Inference in regression: F-testJan 25 2019

Homework #1

Solutions on canvas

I graded the initial data analysis.

• Everyone was looking at the right things!
• But, the writeups could use some improvement
• HW #3 gets you to repeat this process on a different data set

Homework #3

I’ve posted an example with some guidelines as 01-initial-data-analysis-report, but I started from 01-initial-data-analysis-draft.

Key things I’ll be looking for in HW #3:

• < 2 pages (notice my draft is 10 pages, but report is only 1.5 pages)
• you control what output/code is in the final version
• plots are labelled and sized appropriately

Today

• The F-test
• Practice with F-tests

Motivation

t-tests on individual parameters only allow us to ask a limited number of questions.

To ask questions about more than one coefficient we need something more complicted.

F-tests do this by comparing nested models. In practice, the hard part is translating a scientific question in a comparison of two models.

F-test

Let $$\Omega$$ denote a larger model of interest with $$p$$ parameters
and $$\omega$$ a smaller model that represents some simplification of $$\Omega$$ with $$q$$ parameters.

Intuition: If both models “fit” as well as each other, we should prefer the simpler model, $$\omega$$. If $$\Omega$$ shows substantially better fit than $$\omega$$, that suggests the simplification is not justified.

How do we measure fit?
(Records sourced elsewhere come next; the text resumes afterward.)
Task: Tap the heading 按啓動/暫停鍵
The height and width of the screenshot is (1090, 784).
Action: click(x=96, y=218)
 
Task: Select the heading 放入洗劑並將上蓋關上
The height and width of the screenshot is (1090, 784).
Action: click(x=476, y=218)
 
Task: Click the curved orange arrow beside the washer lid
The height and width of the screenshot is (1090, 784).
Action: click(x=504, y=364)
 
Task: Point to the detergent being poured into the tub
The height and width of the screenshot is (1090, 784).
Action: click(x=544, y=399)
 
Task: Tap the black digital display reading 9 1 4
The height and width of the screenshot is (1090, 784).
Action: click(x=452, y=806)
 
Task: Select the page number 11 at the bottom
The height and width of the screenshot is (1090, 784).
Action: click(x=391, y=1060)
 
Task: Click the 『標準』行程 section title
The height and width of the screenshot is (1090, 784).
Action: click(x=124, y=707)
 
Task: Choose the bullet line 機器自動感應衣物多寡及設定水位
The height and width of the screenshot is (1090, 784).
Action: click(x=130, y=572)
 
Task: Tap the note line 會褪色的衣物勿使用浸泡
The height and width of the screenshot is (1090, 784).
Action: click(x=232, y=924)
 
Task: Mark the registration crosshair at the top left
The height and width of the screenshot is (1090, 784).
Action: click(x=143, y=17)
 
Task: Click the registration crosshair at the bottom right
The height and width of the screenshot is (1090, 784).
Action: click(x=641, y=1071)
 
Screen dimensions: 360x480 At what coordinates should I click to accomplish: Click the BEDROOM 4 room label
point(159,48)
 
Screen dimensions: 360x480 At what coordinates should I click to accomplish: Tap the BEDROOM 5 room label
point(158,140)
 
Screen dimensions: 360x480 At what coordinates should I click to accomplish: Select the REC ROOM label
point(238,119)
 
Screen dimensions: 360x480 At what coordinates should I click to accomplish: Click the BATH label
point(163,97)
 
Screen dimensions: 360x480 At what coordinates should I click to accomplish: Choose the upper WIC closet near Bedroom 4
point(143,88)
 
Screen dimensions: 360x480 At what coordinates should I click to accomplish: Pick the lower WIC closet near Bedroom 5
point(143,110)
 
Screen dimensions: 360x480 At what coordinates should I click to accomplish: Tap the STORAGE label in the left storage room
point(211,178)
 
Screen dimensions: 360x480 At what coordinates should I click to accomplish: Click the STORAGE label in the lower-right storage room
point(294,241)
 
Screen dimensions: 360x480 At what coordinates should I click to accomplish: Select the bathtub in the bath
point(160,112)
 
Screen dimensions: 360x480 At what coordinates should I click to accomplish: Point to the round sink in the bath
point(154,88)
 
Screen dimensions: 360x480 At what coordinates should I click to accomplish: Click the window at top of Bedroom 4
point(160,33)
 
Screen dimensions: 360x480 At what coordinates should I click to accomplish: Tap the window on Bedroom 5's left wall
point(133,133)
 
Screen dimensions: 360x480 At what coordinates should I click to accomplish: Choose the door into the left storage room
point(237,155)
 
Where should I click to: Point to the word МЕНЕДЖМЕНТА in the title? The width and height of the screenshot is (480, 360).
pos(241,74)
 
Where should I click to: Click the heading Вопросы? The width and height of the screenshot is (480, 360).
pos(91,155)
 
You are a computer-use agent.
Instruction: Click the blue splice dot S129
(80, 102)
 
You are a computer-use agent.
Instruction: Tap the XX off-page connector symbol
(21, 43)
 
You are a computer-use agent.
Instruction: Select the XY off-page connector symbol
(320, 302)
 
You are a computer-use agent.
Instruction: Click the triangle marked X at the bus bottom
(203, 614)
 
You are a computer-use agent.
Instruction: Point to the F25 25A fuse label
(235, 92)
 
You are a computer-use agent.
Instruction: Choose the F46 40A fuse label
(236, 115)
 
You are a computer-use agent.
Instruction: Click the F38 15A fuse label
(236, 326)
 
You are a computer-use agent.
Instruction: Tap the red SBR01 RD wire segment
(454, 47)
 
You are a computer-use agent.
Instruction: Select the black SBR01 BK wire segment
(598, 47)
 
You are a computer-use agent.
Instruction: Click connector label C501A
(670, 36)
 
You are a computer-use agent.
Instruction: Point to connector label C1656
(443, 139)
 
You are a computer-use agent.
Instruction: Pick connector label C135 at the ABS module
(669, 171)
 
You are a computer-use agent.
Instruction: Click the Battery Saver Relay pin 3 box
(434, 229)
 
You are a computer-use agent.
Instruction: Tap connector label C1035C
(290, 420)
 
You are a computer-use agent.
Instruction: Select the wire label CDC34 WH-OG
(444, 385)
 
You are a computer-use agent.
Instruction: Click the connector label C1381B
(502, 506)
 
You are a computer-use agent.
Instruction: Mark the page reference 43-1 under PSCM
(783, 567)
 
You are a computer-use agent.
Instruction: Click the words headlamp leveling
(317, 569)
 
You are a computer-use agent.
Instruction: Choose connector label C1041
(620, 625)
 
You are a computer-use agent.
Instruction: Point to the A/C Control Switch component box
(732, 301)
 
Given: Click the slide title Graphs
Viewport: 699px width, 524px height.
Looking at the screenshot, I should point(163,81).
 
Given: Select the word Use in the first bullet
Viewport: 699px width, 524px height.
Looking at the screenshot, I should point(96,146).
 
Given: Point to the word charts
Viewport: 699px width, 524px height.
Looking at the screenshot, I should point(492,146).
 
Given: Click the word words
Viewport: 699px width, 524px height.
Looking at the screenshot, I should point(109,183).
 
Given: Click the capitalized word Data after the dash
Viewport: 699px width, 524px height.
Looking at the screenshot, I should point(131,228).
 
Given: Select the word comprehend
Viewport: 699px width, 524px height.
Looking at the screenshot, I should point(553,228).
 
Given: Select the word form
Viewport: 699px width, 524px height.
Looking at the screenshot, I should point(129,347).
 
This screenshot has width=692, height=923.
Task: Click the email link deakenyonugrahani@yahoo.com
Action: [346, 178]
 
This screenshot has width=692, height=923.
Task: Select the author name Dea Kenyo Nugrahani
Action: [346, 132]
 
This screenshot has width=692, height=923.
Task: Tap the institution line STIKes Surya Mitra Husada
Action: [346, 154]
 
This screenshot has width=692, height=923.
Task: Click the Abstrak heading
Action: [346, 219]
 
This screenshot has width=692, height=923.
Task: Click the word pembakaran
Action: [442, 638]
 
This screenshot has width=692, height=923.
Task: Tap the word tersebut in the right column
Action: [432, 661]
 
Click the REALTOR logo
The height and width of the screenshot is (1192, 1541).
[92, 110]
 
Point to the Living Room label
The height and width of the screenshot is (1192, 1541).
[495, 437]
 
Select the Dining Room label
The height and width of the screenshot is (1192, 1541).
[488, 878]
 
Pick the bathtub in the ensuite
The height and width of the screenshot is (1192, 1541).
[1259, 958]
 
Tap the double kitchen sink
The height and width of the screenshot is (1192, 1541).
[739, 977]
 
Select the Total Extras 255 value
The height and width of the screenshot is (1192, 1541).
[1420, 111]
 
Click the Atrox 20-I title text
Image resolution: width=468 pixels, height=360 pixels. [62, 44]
What is substantially better fit?

F-statistic

$F = \frac{(\RSS{\omega} - \RSS{\Omega})/(p - q)}{\RSS{\Omega}/(n - p)}$

Null hypothesis: the simplification to $$\Omega$$ implied by the simpler model, $$\omega$$.

Under the null hypothesis, the F-statistic has an F-distribution with $$p-q$$ and $$n-p$$ degrees of freedom.

Leads to tests of the form: reject $$H_0$$ for $$F > F_{p-q, n-p}^{(\alpha)}$$.

Deriving this fact is beyond this class (take Linear Models).

Example: Overall regression F-test

The overall regression F-test asks if any predictors are related to the response.

Full model: $$Y = X\beta + \epsilon, \quad \epsilon \sim N(0, \sigma^2 I)$$
Reduced model: $$Y = \beta_0 + \epsilon$$

Null hypothesis: $$H_0: \beta_1 = \beta_2 = \ldots = \beta_{p-1} = 0$$
All the parameters (other than the intercept) are zero.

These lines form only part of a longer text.